Ia bahkan jadi simbol gerakan perempuan di desa-desa, yang memiliki peran penting dalam melindungi dan memulihkan lahan gambut.

 

Kelompok Mekar Sari tanam nenas pada lahan gambut. Foto: Suryadi/ Mongabay Indonesia

 

Data BRG, ada 773 petani perempuan dan perajin yang tergabung dalam pemberdayaan masyarakat tersebar di tujuh provinsi prioritas. Total, ada 25 orang (33%) perempuan jadi fasilitator Desa Peduli Gambut.

Akhir 2019, BRG mengukur Indeks Desa Peduli Gambut (IDPG) pada 257 desa dengan 172 perkembangan status dapat dilihat.

“Hasilnya, desa yang didampingi fasilitator perempuan, 65% mengalami peningkatan status, hanya 5% mengalami penurunan status,” kata Myrna.

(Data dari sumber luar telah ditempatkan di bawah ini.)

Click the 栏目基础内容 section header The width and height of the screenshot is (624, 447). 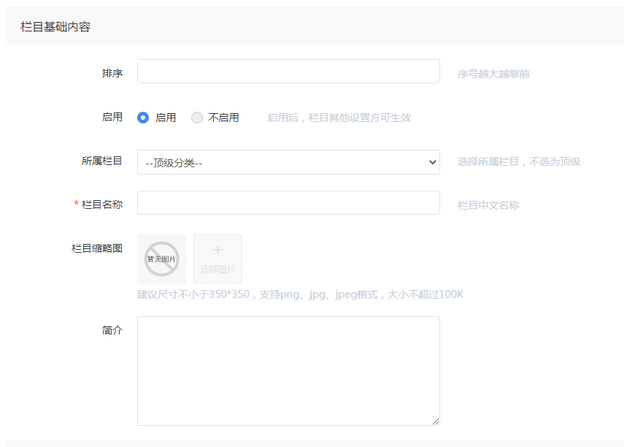click(55, 27)
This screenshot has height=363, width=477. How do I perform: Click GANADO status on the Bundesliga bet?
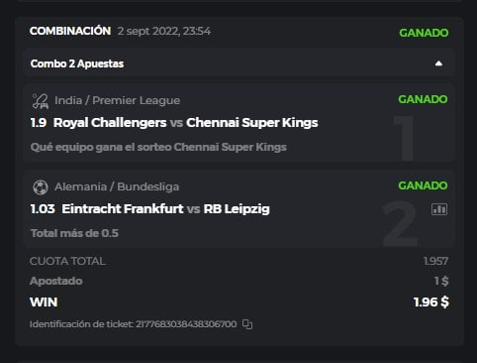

Desa yang didampingi fasilitator laki-laki, 66% mengalami peningkatan status dan 6% turun status.

Desa dampingan fasilitator perempuan, 15 dari 16 desa atau 94% tetap berstatus adaptif, pulih dan berdaya. Desa dampingan fasilitator laki-laki hanya 24 dari 33 desa atau 73% dengan status sama.

Myrna bilang, belum mendalami penyebab hasil seperti ini. Dia pun mempersilakan para peneliti untuk riset, terutama pegiat ekofeminisme.

”Selama ini, perempuan yang jadi fasilitator menunjukkan profesionalisme dan mampu membangun partisipasi warga di desa dampingan.”

Secara menyeluruh, status IDPG dampingan fasilitator desa berdasarkan gender, yaitu, laki-laki: 23% adaptif, 38% pulih, 24% berdaya, 4% sangat rentan dan 11% rentan. Kemudian, perempuan, 27% adaptif, 31% pulih, 29 % berdaya, 3% sangat rentan, dan 10% rentan.

Angka ini terlihat dari capaian rencana kerja restorasi gambut sebelum dan setelah dampingan BRG, Adapun kategori ini seperti pada indeks desa membangun yang dibuat Kementerian Desa.

Sejak 2017-2019, persentase fasilitator perempuan mengalami kenaikan, 13 orang pada 2017, 2018 (20) dan 2019 (25).

Dari 257 desa peduli gambut dampingan BRG sejak 2017-2019 mengedepankan kebijakan pengamanan sosial pada kelompok masyarakat rentan, seperti perempuan, anak-anak, dan kelompok miskin.

Pada saat tahapan pemetaan sosial, analisis gender jadi bagian penting dalam penentuan kebijakan yang hendak dijalankan dan perempuan mendapat perhatian khusus dalam penyampaian informasi dan pelaksanaan konsultasi.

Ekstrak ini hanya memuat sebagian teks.